The central aspect of French filmmaker Alice Diop’s fiction-feature debut, Saint Omer, is an unfathomable crime: A mother left her 15-month-old daughter on a beach to be swept out to sea, resulting in her death. It is inspired by a real case that made headlines in France and abroad, the trial for which the director actually attended. While the film is interested in the woman who committed the act, it primarily follows a character in Diop’s observer position, and its driving question is not, as it might’ve been in other projects, “How does one make any sense of senseless tragedy?” Instead, Saint Omer asks, “What if an unfathomable crime isn’t so unfathomable after all?” It is a heavy line of thinking that leads to no easy answers, but which Diop follows anyway, with enveloping, patient intent. Viewers willing to give it the same, almost spellbound focus the protagonist gives this case will find it a compelling meditation on things as wide-ranging as racial otherness, fraught mother-daughter relationships, and the real-world slipperiness of concepts like truth and justice.

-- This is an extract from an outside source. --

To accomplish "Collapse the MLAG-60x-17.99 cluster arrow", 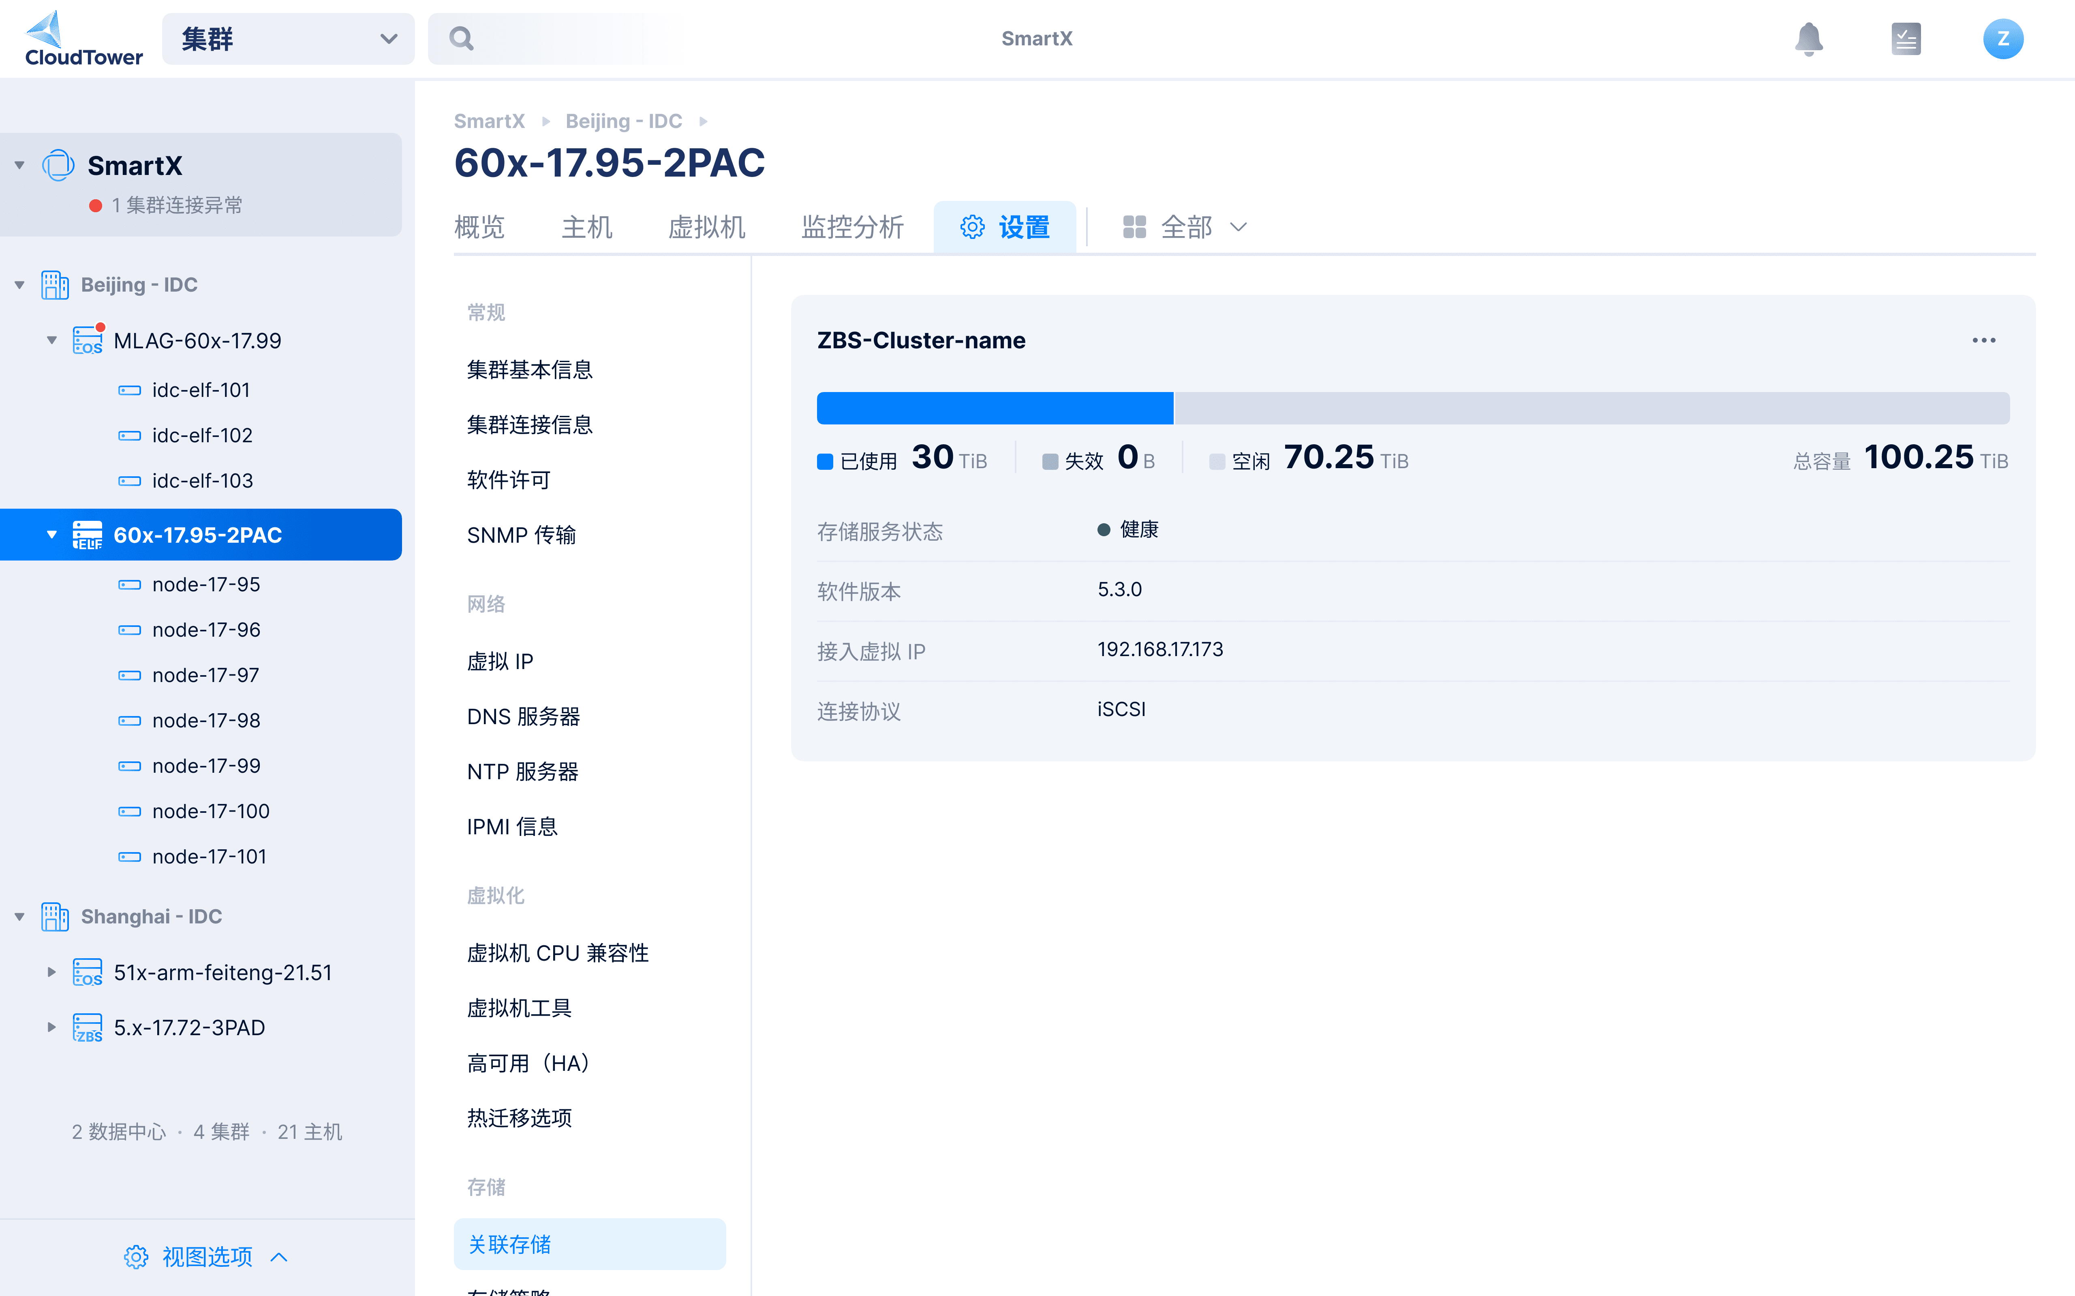I will (51, 340).
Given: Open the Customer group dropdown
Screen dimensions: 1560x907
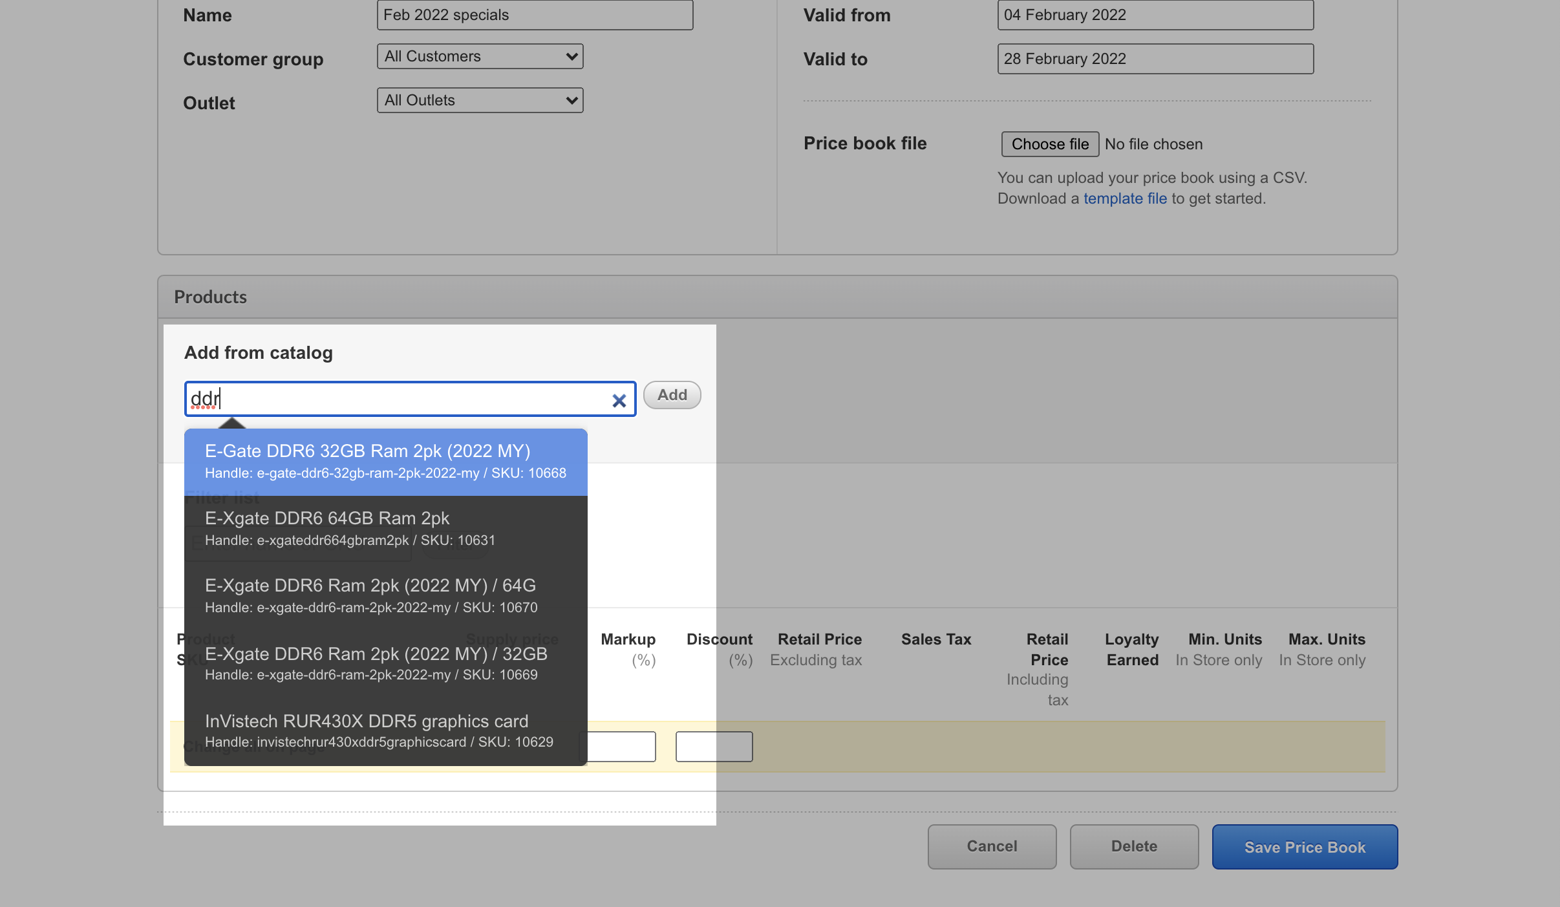Looking at the screenshot, I should point(480,57).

Rama (Kayije Kagame) is a professor and novelist of Senegalese descent who travels from Paris to the commune of Saint-Omer for the trial of one Laurence Coly (Guslagie Malanga) for infanticide. The country is taken with this case for its singular characteristics — Laurence, who has confessed, pleads not guilty after claiming to have been under the influence of witchcraft. Rama intends to use it as the basis for a new book, drawing a parallel to the mythological tale of Medea. But as she listens to Laurence’s testimony, she is instead struck by many parallels with her own life. The defendant, a Senegalese immigrant, came to France to study and become an academic. She had a relationship with a white Frenchman, as Rama does, and a difficult history with her mother, as Rama also does. The more of Laurence’s life is laid bare, the more Rama finds herself able to understand her, until all that’s left is the one horrific decision that’s supposed to be totally incomprehensible, which makes Rama’s apprehensiveness about being four-months pregnant all the more troublesome.
Courtroom dramas are deceptively tricky to direct, as the setting doesn’t naturally allow for much movement, but Diop’s formal confidence embraces the static without becoming staid. The camera is usually locked in certain positions as Laurence and other witnesses are questioned by the Judge (Valérie Dréville), the prosecuting attorney (Robert Cantarella), and the defense attorney, Vaudenay (Aurélia Petit). These scenes play out like recreations of actual transcripts (those of the real case did indeed inspire the screenplay), save for a few injections of Rama’s perspective, but the director is not merely drawing on her experience as a documentarian. Saint Omer pulls meaning from precise, non-ostentatious choices. The angle at which the camera is positioned, for example: After first taking Laurence in from a diagonal, it moves to capture her head-on as Rama’s empathy for her grows. The film frequently cuts between speakers, but rarely on the start of a line, teaching the audience to focus more on how characters react than what is being said. These are not features that can be appreciated passively; Saint Omer requires its viewers’ full attention.
It also requires a great deal from its actors, who as a result of this editing style are given a certain thematic primacy. Take when Laurence’s former philosophy professor (Charlotte Clamens) questions the validity of her interest in Wittgenstein, because of his distance from her African culture. The camera first captures Laurence’s reaction, whose rageful stare melts into something like insecurity and defeat, threatening her determined composure. She sits, only to be told by the judge that she must remain standing; when she rises again, she is noticeably downcast. Then, as the professor sits back down next to Rama, the camera captures the protagonist’s disdainful glare, with her own anger simmering underneath body language that remains resolute. These acting moments from Malanga and Kagame are not only used to develop their characters, but also reflect the impact of racial prejudice and systemic oppression, the existence of which is shown, not told. Even though the court seems uninterested in how Laurence’s Blackness contributed to the social isolation the trial does establish, Saint Omer very much is, and it is through Malanga’s performance that viewers see how being othered, when coupled with her other life challenges, crushed Laurence’s spirit in a way it hasn’t Rama’s.
Diop’s film isn’t without its formal flourishes, particularly when it comes to exploring Rama’s childhood memories, but it is more interested in accumulating meaningful details than making clear, sweeping statements. As befitting its interest in academia, Saint Omer benefits from study, and audiences will find thinking on it afterwards turns up new connections. For example: Is Rama really identifying with Laurence, to the point where she is forced to imagine herself in that impossible scenario? Or does she see some of Laurence in her mother, who likewise immigrated from Senegal, and wonders how close she came to sharing the infant’s fate? Such is the state of questioning Saint Omer leaves its audience in that this possibility could reveal itself to a viewer days after they’ve seen it (as is the case here) — an indication of its quality as a work of art.
Saint Omer released in limited theaters in the U.S. on January 13. The film is 122 minutes long and is rated PG-13 for some thematic elements and brief strong language.